# Extracted records
----

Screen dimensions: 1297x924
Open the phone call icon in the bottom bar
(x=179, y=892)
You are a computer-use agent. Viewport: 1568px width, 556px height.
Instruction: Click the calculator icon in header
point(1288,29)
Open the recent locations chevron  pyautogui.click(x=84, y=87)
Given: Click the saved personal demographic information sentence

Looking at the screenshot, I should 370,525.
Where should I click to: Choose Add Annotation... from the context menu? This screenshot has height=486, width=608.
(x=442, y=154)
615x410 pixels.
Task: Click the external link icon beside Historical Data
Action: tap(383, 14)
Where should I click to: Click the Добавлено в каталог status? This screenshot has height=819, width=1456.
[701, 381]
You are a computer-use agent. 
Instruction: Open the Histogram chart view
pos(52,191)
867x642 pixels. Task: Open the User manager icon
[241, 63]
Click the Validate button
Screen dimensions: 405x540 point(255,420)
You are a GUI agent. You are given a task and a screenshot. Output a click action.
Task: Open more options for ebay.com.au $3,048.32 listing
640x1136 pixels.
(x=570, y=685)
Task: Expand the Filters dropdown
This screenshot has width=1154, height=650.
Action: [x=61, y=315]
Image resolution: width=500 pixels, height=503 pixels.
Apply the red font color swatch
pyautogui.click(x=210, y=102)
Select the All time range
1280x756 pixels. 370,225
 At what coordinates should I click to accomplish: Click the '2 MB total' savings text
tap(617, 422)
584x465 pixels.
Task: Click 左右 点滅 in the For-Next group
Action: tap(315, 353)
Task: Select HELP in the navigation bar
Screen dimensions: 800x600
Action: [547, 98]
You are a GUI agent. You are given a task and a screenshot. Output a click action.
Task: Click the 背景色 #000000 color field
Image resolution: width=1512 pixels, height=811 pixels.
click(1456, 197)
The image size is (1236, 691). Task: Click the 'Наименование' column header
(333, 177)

----

# Directions
Repeat the lines above exactly.

# Completed task
Screen dimensions: 1297x924
Open the phone call icon in the bottom bar
(x=179, y=892)
You are a computer-use agent. Viewport: 1568px width, 556px height.
Instruction: Click the calculator icon in header
point(1288,29)
Open the recent locations chevron  pyautogui.click(x=84, y=87)
Given: Click the saved personal demographic information sentence

Looking at the screenshot, I should 370,525.
Where should I click to: Choose Add Annotation... from the context menu? This screenshot has height=486, width=608.
(x=442, y=154)
615x410 pixels.
Task: Click the external link icon beside Historical Data
Action: tap(383, 14)
Where should I click to: Click the Добавлено в каталог status? This screenshot has height=819, width=1456.
[701, 381]
You are a computer-use agent. 
Instruction: Open the Histogram chart view
pos(52,191)
867x642 pixels. Task: Open the User manager icon
[241, 63]
Click the Validate button
Screen dimensions: 405x540 point(255,420)
You are a GUI agent. You are given a task and a screenshot. Output a click action.
Task: Open more options for ebay.com.au $3,048.32 listing
640x1136 pixels.
(x=570, y=685)
Task: Expand the Filters dropdown
This screenshot has width=1154, height=650.
Action: [x=61, y=315]
Image resolution: width=500 pixels, height=503 pixels.
Apply the red font color swatch
pyautogui.click(x=210, y=102)
Select the All time range
1280x756 pixels. 370,225
 At what coordinates should I click to accomplish: Click the '2 MB total' savings text
tap(617, 422)
584x465 pixels.
Task: Click 左右 点滅 in the For-Next group
Action: tap(315, 353)
Task: Select HELP in the navigation bar
Screen dimensions: 800x600
Action: [547, 98]
You are a GUI agent. You are given a task and a screenshot. Output a click action.
Task: Click the 背景色 #000000 color field
Image resolution: width=1512 pixels, height=811 pixels.
click(1456, 197)
The image size is (1236, 691). Task: Click the 'Наименование' column header
(333, 177)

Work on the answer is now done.